How to Make Stamen Watercolor in MapLibre

Written by Steve Gifford

June 12, 2024

I was recently asked how to do Stamen Watercolor in MapLibre at the State of the Map in Salt Lake City after a talk about Stadia & Stamen’s recent revival of the old Stamen styles.  

Except Watercolor.

There are ways you could hack it at the app level, but a more interesting question is:

“How would you extend the Style Sheet spec and the renderer to something like Stamen Watercolor?”

It’s a fascinating idea with some surprisingly valuable outcomes.

The Problem

You have to read Stamen’s process post on the subject. Go ahead, I’ll wait.

What stands out is the image processing. There is a lot of image tweaking before those polygons reach the screen.

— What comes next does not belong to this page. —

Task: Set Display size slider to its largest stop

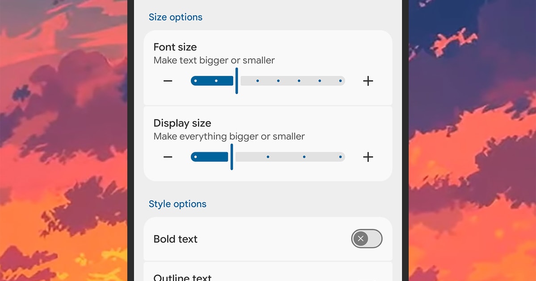Action: (x=340, y=157)
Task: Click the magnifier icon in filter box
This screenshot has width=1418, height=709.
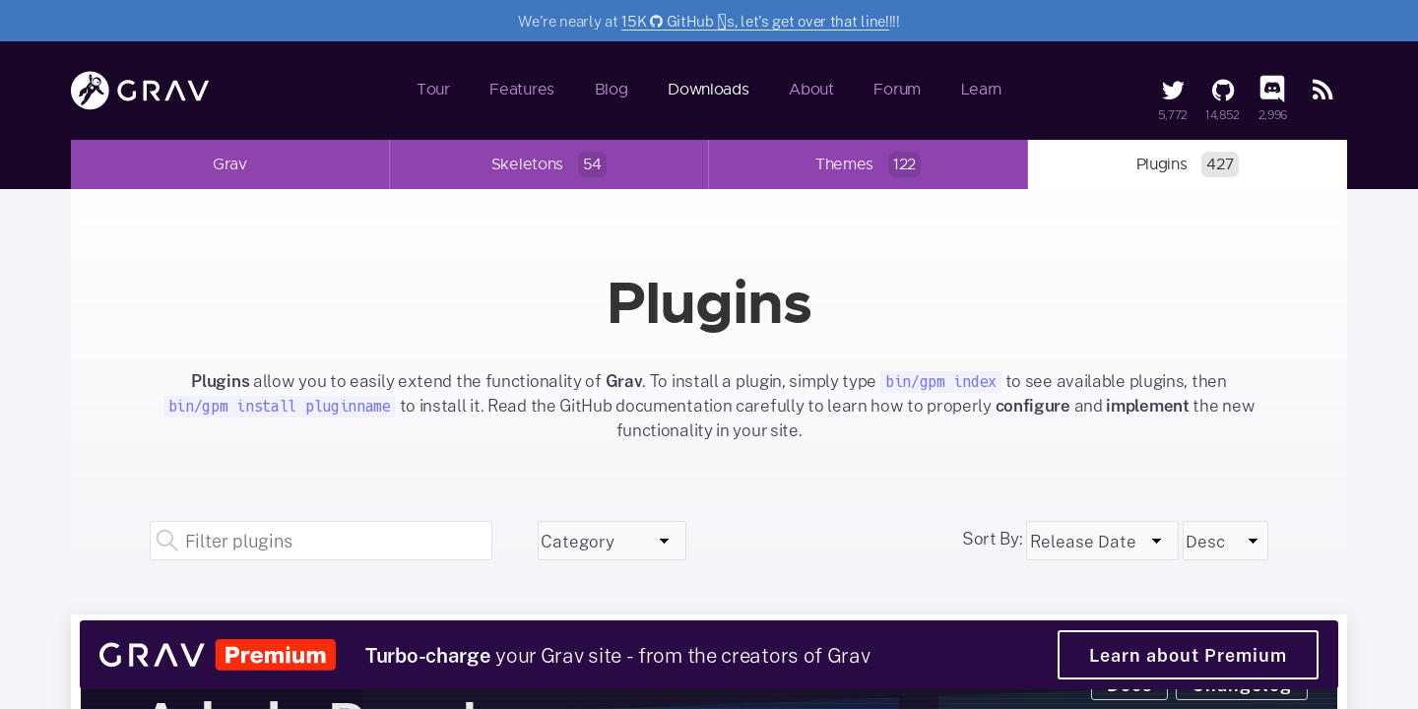Action: pyautogui.click(x=167, y=541)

The key is the journey those polygons take. With MapLibre, they go right to the screen. For Watercolor, they need to be rendered, sorted, manipulated, and recombined.

We need to add more stages to that journey to do this right.

The Solution

The essence of what Stamen is doing is rendering polygons to an image and then ‘doing stuff’ to the image. That first parse is tricky: We need to separate classes of features for image processing.

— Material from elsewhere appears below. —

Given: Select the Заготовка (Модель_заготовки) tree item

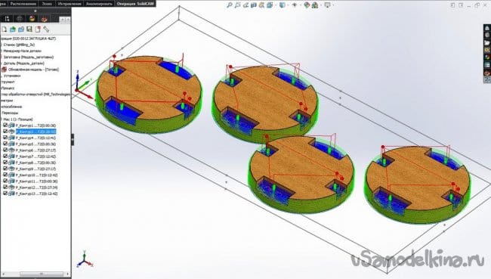Looking at the screenshot, I should [x=28, y=57].
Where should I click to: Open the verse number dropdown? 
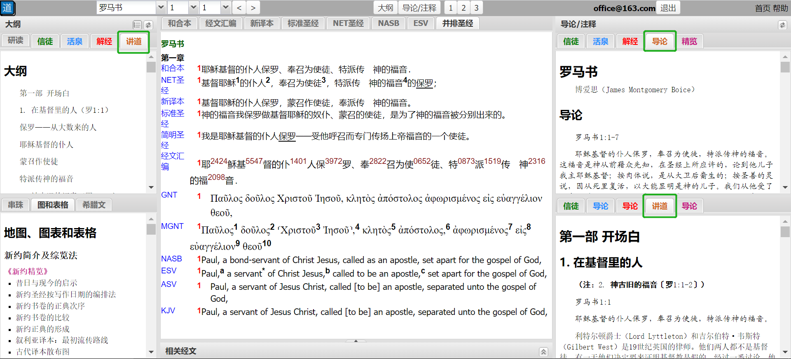225,8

This process is standard in real-time rendering. Think of a game that uses shadows or one that has a blurring effect for the whole screen. All that’s doing is drawing polygons to an image, ‘doing stuff’ to the image and then drawing the result to the screen.

We’d need the same thing in MapLibre, and they’re called Render Targets. The toolkit has these, but they’re only used in limited cases, like for hillshade.

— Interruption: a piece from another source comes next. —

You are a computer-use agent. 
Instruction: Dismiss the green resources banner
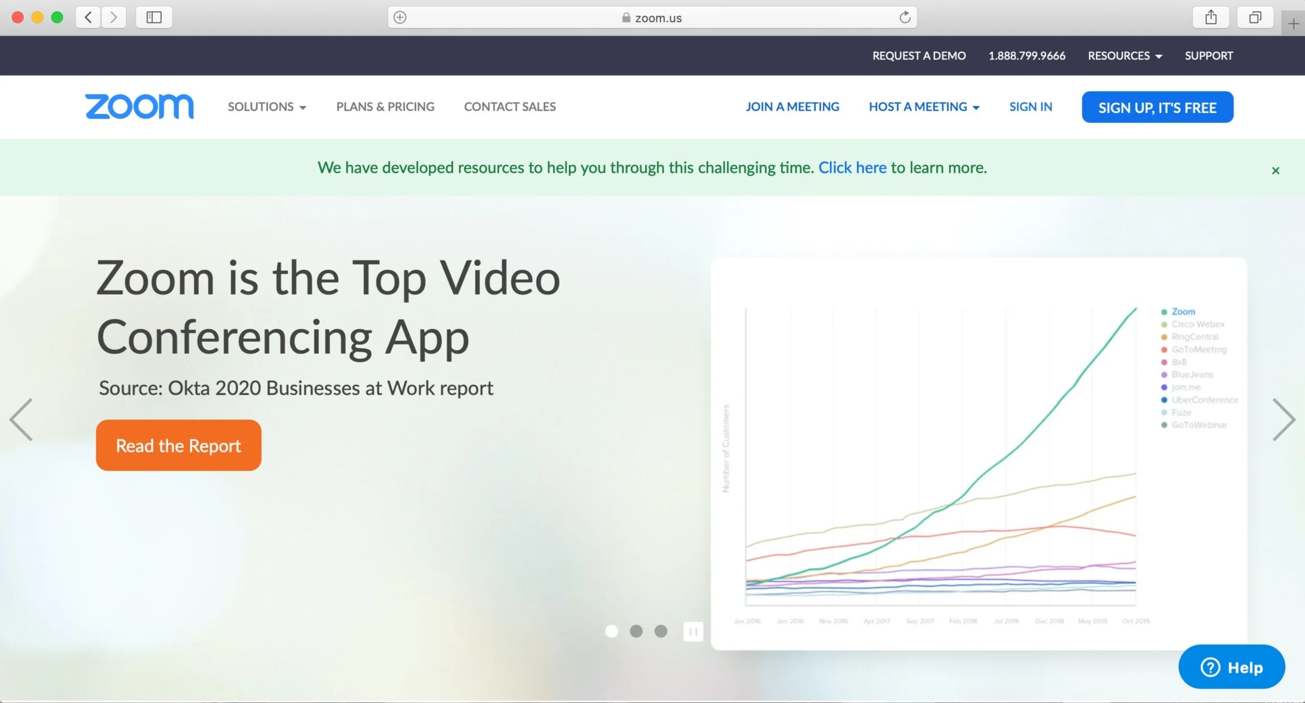(1275, 170)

Render Target in the Style Sheet

Let’s see how a Render Target might look in a style sheet and how you might use them in the existing layers.

For Watercolor, Stamen draws everything together in one bright image with distinct colors they can pick out later.

Let’s start there. How do we get all those layers to draw an offscreen image? Let’s define something new in the Style Spec called Target.

If it’s just a name, does it need to be defined independently? It will get more complex as you implement it, so trust me on this.

Now, we need to get data into that tile-sized image we’re calling watercolor-target. To do this, we need to add something to the regular layer definition.

By default, layers go to the screen. This process allows a layer to be drawn into the rendered target image. All the same rules apply with ordering, color, and so on. It’s just an offscreen image.

That will give us our brightly defined sources as above. What do we do with that?

Stamen Watercolor Image Processing Layer

We need a way to build up a little image-processing pipeline that takes the watercolor-target and produces a mask we can use with a particular layer. Here’s the one Stamen used for land.

Image processing is extremely finicky but surprisingly fast on modern devices. It all comes down to what you can do with a convolution kernel, even though you may call it ‘shapen’ or ‘blur’ for the cartographer.

I’d suggest a new layer type with a list of operations similar to this for the land.

This new layer writes to a new target called land-mask-target, which we’ll use when we combine these on the display.

I was riffing for the operations, but it’s similar to what Stamen did. There’s another Gaussian blur pass meant to pick up shadow highlights. I’ll leave it as an exercise for the reader.

From the Stamen post, I’m guessing at four categories: land, water, urban, and green space. Thus, we’ll need a mask for each. Once we’ve got those, the rest is kind of easy.

Putting it All Together

All we need to do now is draw our mask images to the screen with the appropriate color and texture. We already have a layer type to do that, so why not just adapt Fill?

We can use layer ordering to control how they’re drawn for a result like this.

That’s how you’d implement something like Stamen Watercolor in MapLibre: Add an image processing pipeline to the style sheet spec.

Performance

The performance is better than you might think. Modern devices are good at image processing, and this only happens when a tile first loads. However, more on that in the next section.

The problem is this does need to happen on tile load. Much of that work takes place on a background thread for mobile rather than for the web.

Even on mobile, the rendering bits happen in the main thread, so this would affect the frame rate as the tiles were loading. Perhaps this is an opportunity to move some work to a background thread. It’s very doable.

Now for one last issue. Doing the work per tile makes sense for Stamen Watercolor, assuming there aren’t tile boundary issues. But there are plenty of effects you want *per frame*.

Per Frame Variant

The watercolor effect would work better per tile because of the noise and clipping operations. But if you zoom in too far, what do you get?

It loses the precision we look for in vector maps. We’d really rather do all that image processing…. *per frame*, so we can zoom in as far as we like.

It’s not as unbelievable as it sounds. That sort of pipeline underlies our Terrier product for weather visualization. It’s doable, has tricks to cut costs, and looks incredible.

It’s effortless in the style sheet. Designate the target as ‘real-time’. Then, the whole pipeline is run every frame.

Final Note on Stamen Watercolor

With these changes, we could create something similar to Stamen Watercolor in MapLibre. We could also make something useful with a lightweight image processing pipeline in the style spec. Throw in the real-time per-frame option, and you have a pretty serious feature.

Does anyone want to pay for it? That’s always the question now.